Type Compatibility

Type Compatibility (as we discuss here) determines if one thing can be assigned to another. E.g. string and number are not compatible:

  1. let str: string = "Hello";
  2. let num: number = 123;
  4. str = num; // ERROR: `number` is not assignable to `string`
  5. num = str; // ERROR: `string` is not assignable to `number`

Soundness

TypeScript’s type system is designed to be convenient and allows for unsound behaviours e.g. anything can be assigned to any which essentially means you telling the compiler to allow you to do whatever you want:

  1. let foo: any = 123;
  2. foo = "Hello";
  4. // Later
  5. foo.toPrecision(3); // Allowed as you typed it as `any`

Structural

TypeScript objects are structurally typed. This means the names don’t matter as long as the structures match

  1. interface Point {
  2.     x: number,
  3.     y: number
  4. }
  6. class Point2D {
  7.     constructor(public x:number, public y:number){}
  8. }
  10. let p: Point;
  11. // OK, because of structural typing
  12. p = new Point2D(1,2);

This allows you to create objects on the fly (like you do in vanilla JS) and still have safety for whenever it can be inferred.
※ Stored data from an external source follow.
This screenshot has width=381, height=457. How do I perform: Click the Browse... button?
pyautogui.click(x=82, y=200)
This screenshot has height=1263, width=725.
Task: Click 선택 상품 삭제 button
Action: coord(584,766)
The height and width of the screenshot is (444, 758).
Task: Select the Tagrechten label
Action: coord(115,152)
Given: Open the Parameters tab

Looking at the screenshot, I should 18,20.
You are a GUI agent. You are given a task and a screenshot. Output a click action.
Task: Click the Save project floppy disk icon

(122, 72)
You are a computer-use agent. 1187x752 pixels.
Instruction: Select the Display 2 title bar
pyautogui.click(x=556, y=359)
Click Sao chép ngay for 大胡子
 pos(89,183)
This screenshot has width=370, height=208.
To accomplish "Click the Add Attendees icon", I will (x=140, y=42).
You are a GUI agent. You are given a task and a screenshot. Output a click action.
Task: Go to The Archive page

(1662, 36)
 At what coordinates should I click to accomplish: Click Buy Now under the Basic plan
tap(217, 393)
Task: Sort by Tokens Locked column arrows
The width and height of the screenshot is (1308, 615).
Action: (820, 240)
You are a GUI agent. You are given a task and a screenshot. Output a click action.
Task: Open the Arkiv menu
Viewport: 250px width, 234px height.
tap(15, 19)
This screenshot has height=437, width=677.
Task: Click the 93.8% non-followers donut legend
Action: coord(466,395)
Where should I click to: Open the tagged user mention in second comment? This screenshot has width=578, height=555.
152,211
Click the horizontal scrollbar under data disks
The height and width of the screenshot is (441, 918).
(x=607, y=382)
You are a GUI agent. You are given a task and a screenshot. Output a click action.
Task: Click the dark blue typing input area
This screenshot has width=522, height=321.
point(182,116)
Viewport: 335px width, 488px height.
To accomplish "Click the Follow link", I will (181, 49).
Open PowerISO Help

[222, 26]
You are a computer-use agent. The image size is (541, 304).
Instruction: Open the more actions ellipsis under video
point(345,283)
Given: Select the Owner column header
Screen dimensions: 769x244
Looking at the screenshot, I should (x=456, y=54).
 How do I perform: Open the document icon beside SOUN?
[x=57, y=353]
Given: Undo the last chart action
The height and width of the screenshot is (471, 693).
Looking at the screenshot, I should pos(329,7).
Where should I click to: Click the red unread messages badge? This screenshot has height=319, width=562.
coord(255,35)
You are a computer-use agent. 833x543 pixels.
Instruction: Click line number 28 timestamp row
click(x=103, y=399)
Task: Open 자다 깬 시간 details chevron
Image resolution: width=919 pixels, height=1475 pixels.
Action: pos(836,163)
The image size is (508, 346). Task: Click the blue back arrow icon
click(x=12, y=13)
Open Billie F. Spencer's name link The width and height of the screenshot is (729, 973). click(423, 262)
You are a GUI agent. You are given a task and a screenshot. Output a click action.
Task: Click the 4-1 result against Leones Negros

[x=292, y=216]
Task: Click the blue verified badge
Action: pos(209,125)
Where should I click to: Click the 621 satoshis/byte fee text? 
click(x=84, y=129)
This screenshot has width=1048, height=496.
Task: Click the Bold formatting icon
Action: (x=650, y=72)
Also more data is considered fine:

  1. interface Point2D {
  2.     x: number;
  3.     y: number;
  4. }
  5. interface Point3D {
  6.     x: number;
  7.     y: number;
  8.     z: number;
  9. }
  10. var point2D: Point2D = { x: 0, y: 10 }
  11. var point3D: Point3D = { x: 0, y: 10, z: 20 }
  12. function iTakePoint2D(point: Point2D) { /* do something */ }
  14. iTakePoint2D(point2D); // exact match okay
  15. iTakePoint2D(point3D); // extra information okay
  16. iTakePoint2D({ x: 0 }); // Error: missing information `y`

Variance

Variance is an easy to understand and important concept for type compatibility analysis.

For simple types Base and Child, if Child is a child of Base, then instances of Child can be assigned to a variable to type Base.

This is polymorphism 101

In type compatibility of complex types composed of such Base and Child depending on where the Base and Child in similar scenarios is driven by variance.

  • Covariant : (corporate) only in same direction
  • Contravariant : (contra aka negative) only in opposite direction
  • Bivariant : (bi aka both) both co and contra.
  • Invariant : if the types are aren’t exact then they are incompatible.

Note: For a completely sound type system in the presence of mutable data like JavaScript, invariant is the only valid option. But as mentioned convenience forces us to make unsound choices.

Functions

There are a few subtle things to consider when comparing two functions.

Return Type

covariant: The return type must contain at least enough data.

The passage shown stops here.